- **Work to be completed**: Please reply with one number only: how many lines in the entries below contain the string "arrow".

- **Data for processing**:
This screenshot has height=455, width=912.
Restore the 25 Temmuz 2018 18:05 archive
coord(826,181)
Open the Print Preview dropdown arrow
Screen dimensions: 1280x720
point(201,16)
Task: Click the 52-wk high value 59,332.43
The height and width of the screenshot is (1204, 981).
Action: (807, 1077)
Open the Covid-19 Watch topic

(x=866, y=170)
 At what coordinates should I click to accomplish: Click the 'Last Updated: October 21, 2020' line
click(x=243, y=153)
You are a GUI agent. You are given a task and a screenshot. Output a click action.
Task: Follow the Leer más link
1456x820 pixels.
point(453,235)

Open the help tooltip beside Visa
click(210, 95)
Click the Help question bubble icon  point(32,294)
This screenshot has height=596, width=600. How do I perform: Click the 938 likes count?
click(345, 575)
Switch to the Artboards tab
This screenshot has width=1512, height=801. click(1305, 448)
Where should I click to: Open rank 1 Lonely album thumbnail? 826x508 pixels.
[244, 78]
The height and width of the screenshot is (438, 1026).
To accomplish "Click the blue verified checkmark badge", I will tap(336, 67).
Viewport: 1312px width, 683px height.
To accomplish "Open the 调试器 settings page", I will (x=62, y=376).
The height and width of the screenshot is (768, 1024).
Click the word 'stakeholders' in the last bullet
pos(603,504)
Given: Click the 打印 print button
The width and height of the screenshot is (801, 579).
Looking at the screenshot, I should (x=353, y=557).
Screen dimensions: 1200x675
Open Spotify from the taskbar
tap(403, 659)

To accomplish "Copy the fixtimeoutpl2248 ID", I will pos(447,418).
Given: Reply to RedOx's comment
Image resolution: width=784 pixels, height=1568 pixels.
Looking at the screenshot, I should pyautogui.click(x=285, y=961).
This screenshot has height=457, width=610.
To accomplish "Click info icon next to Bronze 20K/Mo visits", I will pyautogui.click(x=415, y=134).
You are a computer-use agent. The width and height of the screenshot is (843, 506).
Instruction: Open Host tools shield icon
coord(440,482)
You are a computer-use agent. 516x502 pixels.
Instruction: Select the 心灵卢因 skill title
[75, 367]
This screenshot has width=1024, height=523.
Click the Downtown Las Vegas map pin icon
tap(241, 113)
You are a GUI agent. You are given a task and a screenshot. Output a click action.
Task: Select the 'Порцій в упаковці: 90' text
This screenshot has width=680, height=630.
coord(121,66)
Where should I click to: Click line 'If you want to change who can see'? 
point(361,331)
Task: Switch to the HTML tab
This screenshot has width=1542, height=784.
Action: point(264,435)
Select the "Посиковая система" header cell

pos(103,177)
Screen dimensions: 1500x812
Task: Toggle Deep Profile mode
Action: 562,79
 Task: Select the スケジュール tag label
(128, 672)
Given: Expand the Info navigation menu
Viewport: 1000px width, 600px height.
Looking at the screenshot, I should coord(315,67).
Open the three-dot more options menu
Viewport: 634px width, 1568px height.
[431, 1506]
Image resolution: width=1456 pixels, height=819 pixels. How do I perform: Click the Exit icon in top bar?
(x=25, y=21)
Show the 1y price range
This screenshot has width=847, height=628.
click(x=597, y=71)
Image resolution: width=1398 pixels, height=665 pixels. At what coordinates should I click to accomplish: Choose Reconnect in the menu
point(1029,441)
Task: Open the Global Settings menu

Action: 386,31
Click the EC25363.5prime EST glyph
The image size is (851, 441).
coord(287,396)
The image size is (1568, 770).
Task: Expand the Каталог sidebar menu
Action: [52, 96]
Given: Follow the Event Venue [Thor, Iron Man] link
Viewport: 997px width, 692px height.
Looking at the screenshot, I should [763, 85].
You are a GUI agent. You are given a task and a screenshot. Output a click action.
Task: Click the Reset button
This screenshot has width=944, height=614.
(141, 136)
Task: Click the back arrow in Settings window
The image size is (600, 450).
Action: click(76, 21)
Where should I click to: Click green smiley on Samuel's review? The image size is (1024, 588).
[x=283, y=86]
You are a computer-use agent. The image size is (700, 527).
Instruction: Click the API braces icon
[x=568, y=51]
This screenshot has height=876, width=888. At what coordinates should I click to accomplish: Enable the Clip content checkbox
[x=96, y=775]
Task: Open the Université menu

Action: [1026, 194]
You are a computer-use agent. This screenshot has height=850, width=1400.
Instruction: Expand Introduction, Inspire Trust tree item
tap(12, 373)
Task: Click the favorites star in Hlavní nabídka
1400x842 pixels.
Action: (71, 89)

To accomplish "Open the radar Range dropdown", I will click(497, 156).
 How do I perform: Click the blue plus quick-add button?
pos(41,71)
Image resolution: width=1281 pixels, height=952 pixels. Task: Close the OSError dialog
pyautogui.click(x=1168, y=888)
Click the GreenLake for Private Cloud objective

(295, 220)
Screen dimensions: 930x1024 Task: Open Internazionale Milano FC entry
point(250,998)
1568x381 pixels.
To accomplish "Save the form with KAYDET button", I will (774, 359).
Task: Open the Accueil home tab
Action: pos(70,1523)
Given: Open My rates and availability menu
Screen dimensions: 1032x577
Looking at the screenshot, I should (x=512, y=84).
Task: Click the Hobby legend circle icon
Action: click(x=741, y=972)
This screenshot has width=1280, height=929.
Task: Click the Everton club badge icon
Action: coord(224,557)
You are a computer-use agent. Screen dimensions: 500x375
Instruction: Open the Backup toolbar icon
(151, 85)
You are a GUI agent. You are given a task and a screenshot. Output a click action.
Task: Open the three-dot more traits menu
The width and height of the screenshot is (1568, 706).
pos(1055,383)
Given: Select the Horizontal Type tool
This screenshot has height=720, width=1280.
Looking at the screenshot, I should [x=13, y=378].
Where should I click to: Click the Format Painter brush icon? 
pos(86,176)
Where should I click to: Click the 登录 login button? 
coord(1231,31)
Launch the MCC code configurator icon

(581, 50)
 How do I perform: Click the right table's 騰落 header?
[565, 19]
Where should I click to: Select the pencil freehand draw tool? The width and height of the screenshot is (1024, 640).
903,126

- **Output for this exercise**: 2